- Task prompt
Return each of the entries below word for word.

- Entries shown

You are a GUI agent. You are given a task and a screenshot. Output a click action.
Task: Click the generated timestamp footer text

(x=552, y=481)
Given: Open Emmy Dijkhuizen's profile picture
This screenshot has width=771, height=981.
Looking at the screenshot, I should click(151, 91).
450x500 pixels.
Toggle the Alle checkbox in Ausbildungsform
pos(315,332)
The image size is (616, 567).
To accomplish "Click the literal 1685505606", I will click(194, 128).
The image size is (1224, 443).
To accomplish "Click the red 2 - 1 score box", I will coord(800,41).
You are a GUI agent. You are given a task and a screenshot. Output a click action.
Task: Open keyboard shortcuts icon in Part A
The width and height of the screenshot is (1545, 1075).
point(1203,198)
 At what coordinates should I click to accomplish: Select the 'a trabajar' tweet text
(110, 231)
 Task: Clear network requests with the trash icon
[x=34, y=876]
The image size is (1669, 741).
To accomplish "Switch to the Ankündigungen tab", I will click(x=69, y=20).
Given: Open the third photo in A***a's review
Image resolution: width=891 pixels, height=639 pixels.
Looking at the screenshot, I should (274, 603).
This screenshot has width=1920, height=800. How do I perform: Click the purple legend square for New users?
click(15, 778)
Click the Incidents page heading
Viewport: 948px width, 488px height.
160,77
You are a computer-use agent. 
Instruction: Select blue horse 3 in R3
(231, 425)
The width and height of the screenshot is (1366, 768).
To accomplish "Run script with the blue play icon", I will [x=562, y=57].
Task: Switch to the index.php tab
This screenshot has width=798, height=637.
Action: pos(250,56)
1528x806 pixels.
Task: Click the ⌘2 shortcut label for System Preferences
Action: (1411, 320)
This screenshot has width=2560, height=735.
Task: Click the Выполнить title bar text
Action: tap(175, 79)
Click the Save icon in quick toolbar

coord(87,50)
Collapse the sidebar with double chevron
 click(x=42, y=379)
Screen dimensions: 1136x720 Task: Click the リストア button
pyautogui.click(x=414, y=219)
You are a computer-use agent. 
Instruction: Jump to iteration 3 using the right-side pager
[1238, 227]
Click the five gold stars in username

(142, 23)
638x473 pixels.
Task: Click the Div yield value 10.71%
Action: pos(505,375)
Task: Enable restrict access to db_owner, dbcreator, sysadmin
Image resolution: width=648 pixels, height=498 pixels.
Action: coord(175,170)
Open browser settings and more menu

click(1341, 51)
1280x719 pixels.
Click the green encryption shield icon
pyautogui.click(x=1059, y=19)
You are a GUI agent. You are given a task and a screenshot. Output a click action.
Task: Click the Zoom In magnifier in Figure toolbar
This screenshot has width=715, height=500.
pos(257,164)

- The answer
You are a GUI agent. You are given a task and a screenshot. Output a click action.
Task: Click the generated timestamp footer text

(x=552, y=481)
Given: Open Emmy Dijkhuizen's profile picture
This screenshot has width=771, height=981.
Looking at the screenshot, I should click(151, 91).
450x500 pixels.
Toggle the Alle checkbox in Ausbildungsform
pos(315,332)
The image size is (616, 567).
To accomplish "Click the literal 1685505606", I will click(194, 128).
The image size is (1224, 443).
To accomplish "Click the red 2 - 1 score box", I will coord(800,41).
You are a GUI agent. You are given a task and a screenshot. Output a click action.
Task: Open keyboard shortcuts icon in Part A
The width and height of the screenshot is (1545, 1075).
point(1203,198)
 At what coordinates should I click to accomplish: Select the 'a trabajar' tweet text
(110, 231)
 Task: Clear network requests with the trash icon
[x=34, y=876]
The image size is (1669, 741).
To accomplish "Switch to the Ankündigungen tab", I will click(x=69, y=20).
Given: Open the third photo in A***a's review
Image resolution: width=891 pixels, height=639 pixels.
Looking at the screenshot, I should (274, 603).
This screenshot has width=1920, height=800. How do I perform: Click the purple legend square for New users?
click(15, 778)
Click the Incidents page heading
Viewport: 948px width, 488px height.
160,77
You are a computer-use agent. 
Instruction: Select blue horse 3 in R3
(231, 425)
The width and height of the screenshot is (1366, 768).
To accomplish "Run script with the blue play icon", I will [x=562, y=57].
Task: Switch to the index.php tab
This screenshot has width=798, height=637.
Action: pos(250,56)
1528x806 pixels.
Task: Click the ⌘2 shortcut label for System Preferences
Action: (1411, 320)
This screenshot has width=2560, height=735.
Task: Click the Выполнить title bar text
Action: tap(175, 79)
Click the Save icon in quick toolbar

coord(87,50)
Collapse the sidebar with double chevron
 click(x=42, y=379)
Screen dimensions: 1136x720 Task: Click the リストア button
pyautogui.click(x=414, y=219)
You are a computer-use agent. 
Instruction: Jump to iteration 3 using the right-side pager
[1238, 227]
Click the five gold stars in username

(142, 23)
638x473 pixels.
Task: Click the Div yield value 10.71%
Action: pos(505,375)
Task: Enable restrict access to db_owner, dbcreator, sysadmin
Image resolution: width=648 pixels, height=498 pixels.
Action: coord(175,170)
Open browser settings and more menu

click(1341, 51)
1280x719 pixels.
Click the green encryption shield icon
pyautogui.click(x=1059, y=19)
You are a GUI agent. You are given a task and a screenshot. Output a click action.
Task: Click the Zoom In magnifier in Figure toolbar
This screenshot has width=715, height=500.
pos(257,164)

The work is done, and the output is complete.